(Collected data)
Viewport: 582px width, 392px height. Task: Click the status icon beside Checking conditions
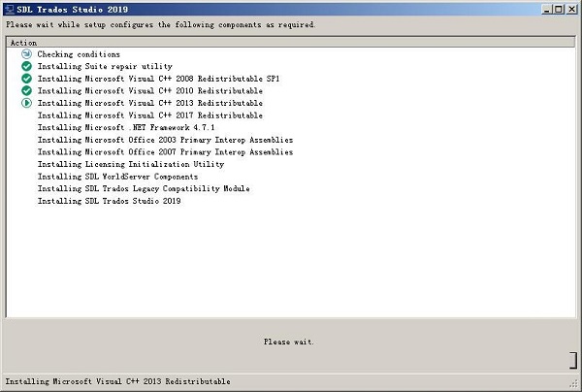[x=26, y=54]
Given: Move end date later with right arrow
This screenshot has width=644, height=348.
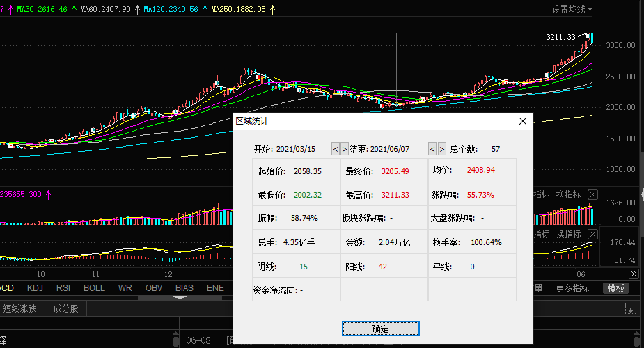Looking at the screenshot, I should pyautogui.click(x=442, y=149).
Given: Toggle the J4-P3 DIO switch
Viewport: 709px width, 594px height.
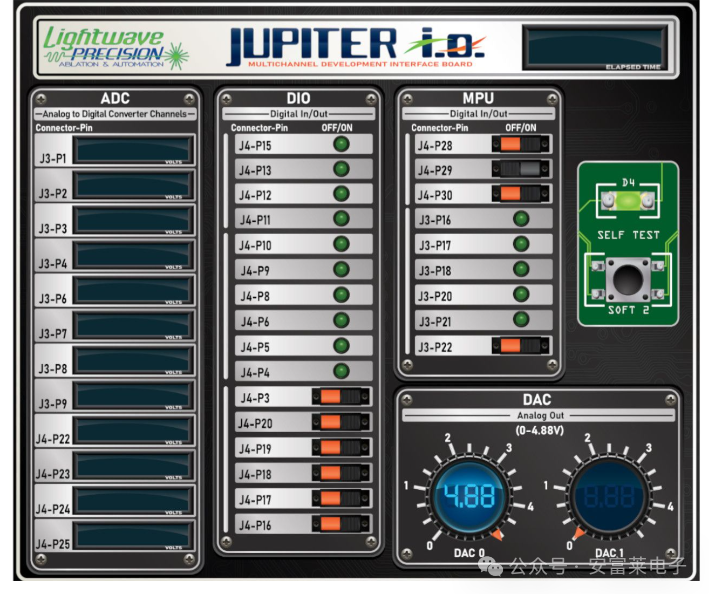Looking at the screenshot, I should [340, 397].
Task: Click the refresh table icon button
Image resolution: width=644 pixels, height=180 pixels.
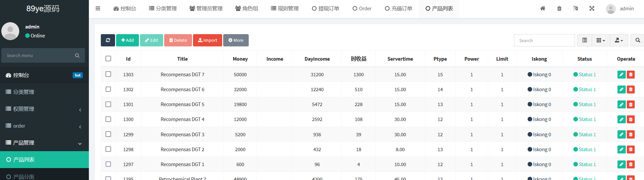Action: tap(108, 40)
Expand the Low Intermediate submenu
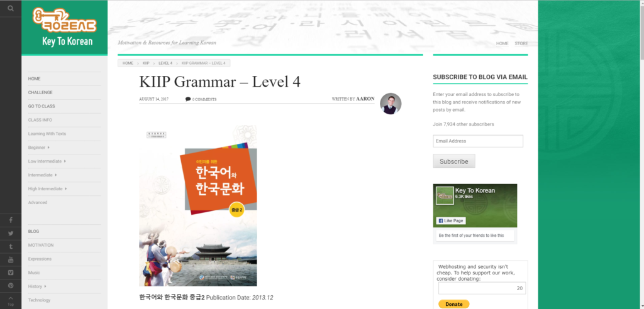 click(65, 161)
---
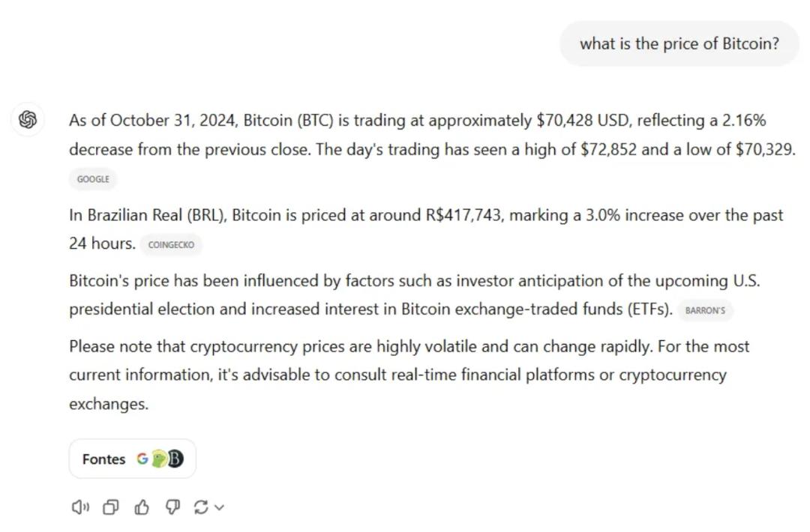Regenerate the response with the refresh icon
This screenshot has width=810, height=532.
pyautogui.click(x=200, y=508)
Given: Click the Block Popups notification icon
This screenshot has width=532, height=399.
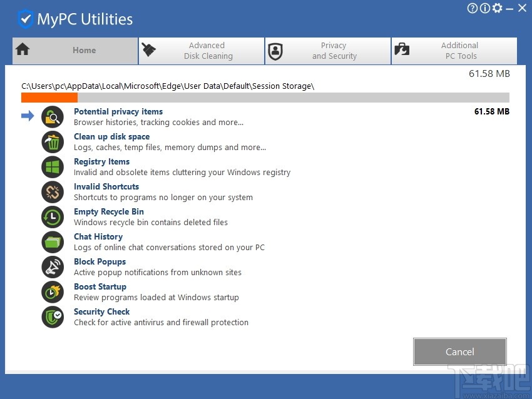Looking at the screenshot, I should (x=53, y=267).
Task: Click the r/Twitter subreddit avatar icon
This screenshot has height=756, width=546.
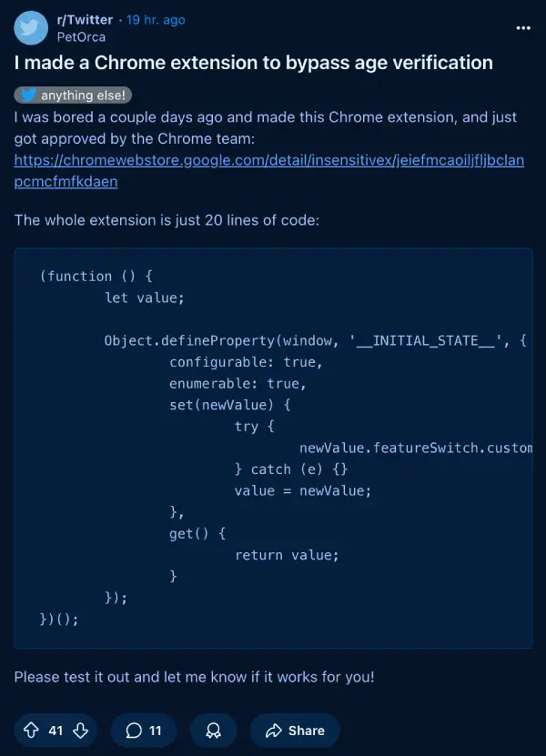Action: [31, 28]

**Task item**
Find the number of lines in the records that contain "Given", and write that number only.

**Exercise response**
3